IHRE AUFGABE: Bearbeiten Sie einen Abschnitt des Textes über die Bar Für Freunde: Geben Sie ihn ab den Worten "I. Konopka und" bis einschließlich "arbeitet sie sogar hier." wieder und setzen Sie dabei "Kunstakademie" an die Stelle von "Modeschule".

TEXTAUSZUG:
Für Freunde:Hirschküsse und Schlaf-Schäfchen

Bar 'Für Freunde', 2005

Originale sechziger Jahre Tapete, schummrige Rotlicht-Lampen und ein Hirschgeweih an der Wand - die Wohnzimmeratmosphäre lädt zum Sitzenbleiben und Weitertrinken ein.

(Foto: Stephan Rumpf)

Altberliner Flair und Wohnzimmer: Die Bar Für Freunde in der Reichenbachstraße ist immer gut besucht - und das hat seine Gründe.

I. Konopka und H. Schwarzenbeck

Entsetzlich Heimweh nach Berlin hatte sie, als sie vor einigen Jahren für ihr Studium an der Modeschule nach München kam, erzählt das Mädchen hinter der Bar. Alles schien dem Klischee zu entsprechen: Reiche Münchner mit Stehkragen und Pradatäschchen und alle haben die Nase ein bisschen zu hoch im Himmel - von alternativem Altberliner Flair jedenfalls keine Spur. Dann hat sie das Für Freunde entdeckt. Inzwischen arbeitet sie sogar hier.

Gegen den Münchner Strom schwimmt die kleine Bar in der Reichenbachstraße nun schon seit fünf Jahren an. Der Berlin-Style mit Sechziger-Jahre-Tapete, hellblauem Samtsofa, roten Retro-Lampen und knalligen Collagen mit Pin-Ups an der Wand ist immerhin authentisch.

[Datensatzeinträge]
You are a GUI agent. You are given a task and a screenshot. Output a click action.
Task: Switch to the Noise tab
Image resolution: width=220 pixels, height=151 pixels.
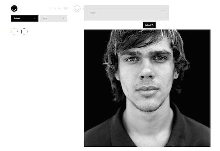[54, 18]
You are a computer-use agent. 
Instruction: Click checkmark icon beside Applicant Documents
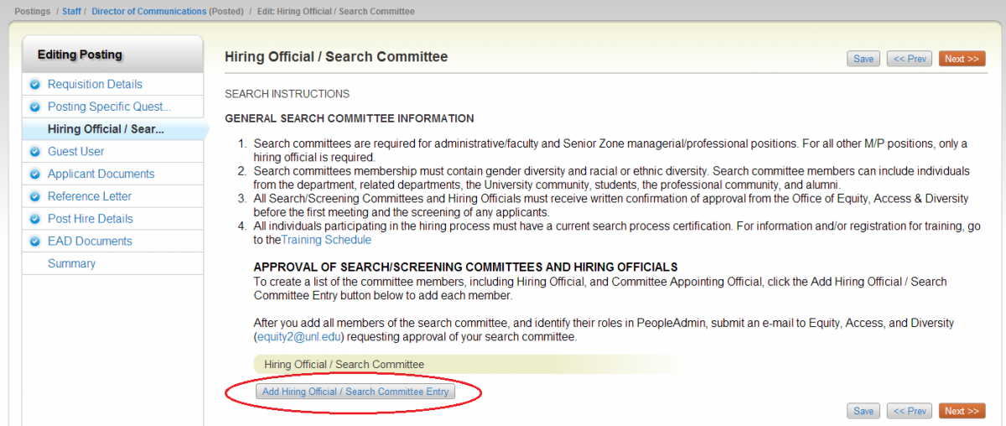(34, 174)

LÖSUNG DER AUFGABE:
I. Konopka und H. Schwarzenbeck

Entsetzlich Heimweh nach Berlin hatte sie, als sie vor einigen Jahren für ihr Studium an der Kunstakademie nach München kam, erzählt das Mädchen hinter der Bar. Alles schien dem Klischee zu entsprechen: Reiche Münchner mit Stehkragen und Pradatäschchen und alle haben die Nase ein bisschen zu hoch im Himmel - von alternativem Altberliner Flair jedenfalls keine Spur. Dann hat sie das Für Freunde entdeckt. Inzwischen arbeitet sie sogar hier.